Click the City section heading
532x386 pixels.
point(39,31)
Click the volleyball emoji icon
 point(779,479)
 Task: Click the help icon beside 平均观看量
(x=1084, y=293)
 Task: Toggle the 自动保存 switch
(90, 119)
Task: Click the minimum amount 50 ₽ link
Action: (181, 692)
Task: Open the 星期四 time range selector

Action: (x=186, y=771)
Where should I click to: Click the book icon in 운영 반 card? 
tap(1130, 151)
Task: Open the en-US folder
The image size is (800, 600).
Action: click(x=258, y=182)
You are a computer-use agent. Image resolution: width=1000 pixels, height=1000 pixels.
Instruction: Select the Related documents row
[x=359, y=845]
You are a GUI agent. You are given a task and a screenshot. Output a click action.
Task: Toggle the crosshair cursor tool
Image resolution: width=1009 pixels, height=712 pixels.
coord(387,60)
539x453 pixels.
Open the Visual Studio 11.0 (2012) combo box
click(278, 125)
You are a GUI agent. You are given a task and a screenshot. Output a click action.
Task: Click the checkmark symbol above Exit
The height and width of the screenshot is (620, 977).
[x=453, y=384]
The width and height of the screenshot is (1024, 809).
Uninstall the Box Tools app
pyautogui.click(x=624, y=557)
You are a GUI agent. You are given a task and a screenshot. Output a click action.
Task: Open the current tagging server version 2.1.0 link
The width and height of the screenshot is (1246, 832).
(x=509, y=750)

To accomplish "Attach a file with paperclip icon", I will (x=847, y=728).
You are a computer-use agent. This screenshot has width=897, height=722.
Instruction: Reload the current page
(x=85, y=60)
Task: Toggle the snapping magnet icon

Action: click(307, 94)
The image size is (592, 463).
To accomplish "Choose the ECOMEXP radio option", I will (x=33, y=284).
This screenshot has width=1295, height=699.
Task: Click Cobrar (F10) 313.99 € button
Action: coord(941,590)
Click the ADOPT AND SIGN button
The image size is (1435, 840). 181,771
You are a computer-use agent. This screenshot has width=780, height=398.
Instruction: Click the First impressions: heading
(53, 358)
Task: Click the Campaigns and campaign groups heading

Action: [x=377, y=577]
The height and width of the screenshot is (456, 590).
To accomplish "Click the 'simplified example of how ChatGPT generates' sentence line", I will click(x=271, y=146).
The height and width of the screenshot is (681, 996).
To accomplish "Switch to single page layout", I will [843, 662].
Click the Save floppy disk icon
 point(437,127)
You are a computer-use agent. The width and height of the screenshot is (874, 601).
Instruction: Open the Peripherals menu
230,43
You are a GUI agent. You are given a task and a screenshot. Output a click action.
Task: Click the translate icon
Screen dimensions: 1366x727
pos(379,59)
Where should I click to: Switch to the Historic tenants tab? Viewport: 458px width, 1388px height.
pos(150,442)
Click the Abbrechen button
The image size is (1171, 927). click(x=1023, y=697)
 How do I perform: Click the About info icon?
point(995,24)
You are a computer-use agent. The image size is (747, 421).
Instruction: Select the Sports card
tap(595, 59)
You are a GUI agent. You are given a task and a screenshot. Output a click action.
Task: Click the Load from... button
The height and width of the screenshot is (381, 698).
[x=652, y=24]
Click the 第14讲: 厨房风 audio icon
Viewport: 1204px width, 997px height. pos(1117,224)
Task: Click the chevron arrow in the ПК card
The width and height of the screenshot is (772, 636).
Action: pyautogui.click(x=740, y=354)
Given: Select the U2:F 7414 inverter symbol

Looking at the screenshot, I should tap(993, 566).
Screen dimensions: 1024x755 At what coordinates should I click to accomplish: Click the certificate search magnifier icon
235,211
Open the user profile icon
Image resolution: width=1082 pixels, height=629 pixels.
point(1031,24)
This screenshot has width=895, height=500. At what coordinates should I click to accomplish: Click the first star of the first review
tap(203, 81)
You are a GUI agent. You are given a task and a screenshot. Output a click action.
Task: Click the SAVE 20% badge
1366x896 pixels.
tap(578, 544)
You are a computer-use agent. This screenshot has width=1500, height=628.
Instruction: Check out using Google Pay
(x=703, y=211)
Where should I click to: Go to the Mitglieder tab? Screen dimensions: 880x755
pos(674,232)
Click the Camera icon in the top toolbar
··········
Hand back the listing exactly. Include every line.

Click the City section heading
532x386 pixels.
point(39,31)
Click the volleyball emoji icon
 point(779,479)
 Task: Click the help icon beside 平均观看量
(x=1084, y=293)
 Task: Toggle the 自动保存 switch
(90, 119)
Task: Click the minimum amount 50 ₽ link
Action: (181, 692)
Task: Open the 星期四 time range selector

Action: (x=186, y=771)
Where should I click to: Click the book icon in 운영 반 card? 
tap(1130, 151)
Task: Open the en-US folder
The image size is (800, 600).
Action: click(x=258, y=182)
You are a computer-use agent. Image resolution: width=1000 pixels, height=1000 pixels.
Instruction: Select the Related documents row
[x=359, y=845]
You are a GUI agent. You are given a task and a screenshot. Output a click action.
Task: Toggle the crosshair cursor tool
Image resolution: width=1009 pixels, height=712 pixels.
coord(387,60)
539x453 pixels.
Open the Visual Studio 11.0 (2012) combo box
click(278, 125)
You are a GUI agent. You are given a task and a screenshot. Output a click action.
Task: Click the checkmark symbol above Exit
The height and width of the screenshot is (620, 977).
[x=453, y=384]
The width and height of the screenshot is (1024, 809).
Uninstall the Box Tools app
pyautogui.click(x=624, y=557)
You are a GUI agent. You are given a task and a screenshot. Output a click action.
Task: Open the current tagging server version 2.1.0 link
The width and height of the screenshot is (1246, 832).
(x=509, y=750)

To accomplish "Attach a file with paperclip icon", I will (x=847, y=728).
You are a computer-use agent. This screenshot has width=897, height=722.
Instruction: Reload the current page
(x=85, y=60)
Task: Toggle the snapping magnet icon

Action: click(307, 94)
The image size is (592, 463).
To accomplish "Choose the ECOMEXP radio option", I will (x=33, y=284).
This screenshot has width=1295, height=699.
Task: Click Cobrar (F10) 313.99 € button
Action: coord(941,590)
Click the ADOPT AND SIGN button
The image size is (1435, 840). 181,771
You are a computer-use agent. This screenshot has width=780, height=398.
Instruction: Click the First impressions: heading
(53, 358)
Task: Click the Campaigns and campaign groups heading

Action: [x=377, y=577]
The height and width of the screenshot is (456, 590).
To accomplish "Click the 'simplified example of how ChatGPT generates' sentence line", I will click(x=271, y=146).
The height and width of the screenshot is (681, 996).
To accomplish "Switch to single page layout", I will [843, 662].
Click the Save floppy disk icon
 point(437,127)
You are a computer-use agent. The width and height of the screenshot is (874, 601).
Instruction: Open the Peripherals menu
230,43
You are a GUI agent. You are given a task and a screenshot. Output a click action.
Task: Click the translate icon
Screen dimensions: 1366x727
pos(379,59)
Where should I click to: Switch to the Historic tenants tab? Viewport: 458px width, 1388px height.
pos(150,442)
Click the Abbrechen button
The image size is (1171, 927). click(x=1023, y=697)
 How do I perform: Click the About info icon?
point(995,24)
You are a computer-use agent. The image size is (747, 421).
Instruction: Select the Sports card
tap(595, 59)
You are a GUI agent. You are given a task and a screenshot. Output a click action.
Task: Click the Load from... button
The height and width of the screenshot is (381, 698).
[x=652, y=24]
Click the 第14讲: 厨房风 audio icon
Viewport: 1204px width, 997px height. pos(1117,224)
Task: Click the chevron arrow in the ПК card
The width and height of the screenshot is (772, 636).
Action: pyautogui.click(x=740, y=354)
Given: Select the U2:F 7414 inverter symbol

Looking at the screenshot, I should tap(993, 566).
Screen dimensions: 1024x755 At what coordinates should I click to accomplish: Click the certificate search magnifier icon
235,211
Open the user profile icon
Image resolution: width=1082 pixels, height=629 pixels.
point(1031,24)
This screenshot has width=895, height=500. At what coordinates should I click to accomplish: Click the first star of the first review
tap(203, 81)
You are a GUI agent. You are given a task and a screenshot. Output a click action.
Task: Click the SAVE 20% badge
1366x896 pixels.
tap(578, 544)
You are a computer-use agent. This screenshot has width=1500, height=628.
Instruction: Check out using Google Pay
(x=703, y=211)
Where should I click to: Go to the Mitglieder tab? Screen dimensions: 880x755
pos(674,232)
Click the Camera icon in the top toolbar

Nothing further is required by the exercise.